Texto
□ □ □ □ □ □ □

Reencontrei no Youtube a impactante música Charles, Anjo 45 praticamente recriada por Caetano Veloso, que a lançou em compacto simples com uma abordagem muito pessoal, em cadência lenta, bem diferente do sambão do Jorge Ben.
Ela havia sido um dos poucos destaques artísticos do esvaziado 4º Festival Internacional da Canção, promovido pela TV Globo em 1969. O evento se desmoralizara no ano anterior ao premiar a bonitinha mas evasiva Sabiá porque o júri de poltrões teve medo de descontentar os militares no poder agraciando a franca favorita do público, Caminhando, do Geraldo Vandré.
Ademais, o Brasil entrara nas trevas do Ato Institucional nº 5 e os artistas responsáveis pelo apogeu da MPB entre 1965 e 1968 já haviam sido devidamente afastados, alguns do festival, outros do próprio país.
Do que sobrou, a vencedora foi a piegas e esquecível Cantiga para Luciana, de Edmundo Souto e Paulinho Tapajós, que voou mais baixo ainda do que a Sabiá de Chico Buarque e Tom Jobim.
Em seguida foi lançado o compacto do Caetano, com Jorge Ben fazendo coro, que o influente crítico Tarik de Souza colocou nas alturas:
"Mais do que o próprio autor, Caetano Veloso soube compreender a força dramática e a intensidade de comunicação da extraordinária Charles, Anjo 45.

□ □ □ □ □ □ □

Tarefas do exercício
#1 Liste cada linha abaixo em que aparece a palavra "height".
#2 Por favor, escreva a continuação do texto sobre Charles, Anjo 45 a partir da última frase apresentada.

□ □ □ □ □ □ □

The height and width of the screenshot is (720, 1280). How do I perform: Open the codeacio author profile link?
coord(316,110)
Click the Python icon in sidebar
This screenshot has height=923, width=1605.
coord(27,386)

□ □ □ □ □ □ □

Respostas do exercício
#1
The height and width of the screenshot is (720, 1280). How do I perform: Open the codeacio author profile link?
This screenshot has height=923, width=1605.

#2
O painel surrealista da favela traçado pela letra forte de Jorge Ben funde-se à interpretação pausada de Caetano, somada ao ritmo cadenciado e às invenções vocais do compositor [Jorge Ben], que também participou da gravação".
Mas, afora os méritos artísticos, houve outro motivo para eu disponibilizar aqui tal canção: a ingenuidade da letra forte do Jorge Ben, saudando um mero chefão de favela como protetor dos fracos e dos oprimidos, Robin Hood dos morros, rei da malandragem, etc., e descrevendo de forma apoteótica as comemorações previstas para quando ele saísse da prisão.
Hoje sabemos quão ingênua era nossa visão desses bandidos, como se fossem alternativa à repressão da ditadura. Em 1968, p. ex., o artista plástico Hélio Oiticica chegou a colocar numa de suas obras a frase Seja marginal. Seja herói.
Vale ressalvar que os grandes bicheiros não eram criminosos tão terríveis quanto os traficantes que os sucederam como autoridades máximas dos morros, mas estavam muito longe de ser bonzinhos como a mitologia da esquerda os pintava.
Não me excluo dessa babaquice generalizada, mas desembarquei dela antes da maioria. É que a ditadura, para desmoralizar os presos políticos, resolveu colocá-los na companhia de presos comuns e os resultados foram catastróficos.
Na Ilha Grande, da convivência forçada resultaram lições valiosas para os marginais aprenderem a se organizar de forma profissional, fundando os comandos que até hoje impõem a lei do cão aos pobres favelados.
E em 1969, seis companheiros do Movimento de Ação Revolucionária fugiram do presídio Frei Caneca (RJ) juntamente com três marginais, que em seguida aderiram à guerrilha. Quando o primeiro dos marginais foi preso de novo, delatou rapidamente todos os militantes do MAR que pôde.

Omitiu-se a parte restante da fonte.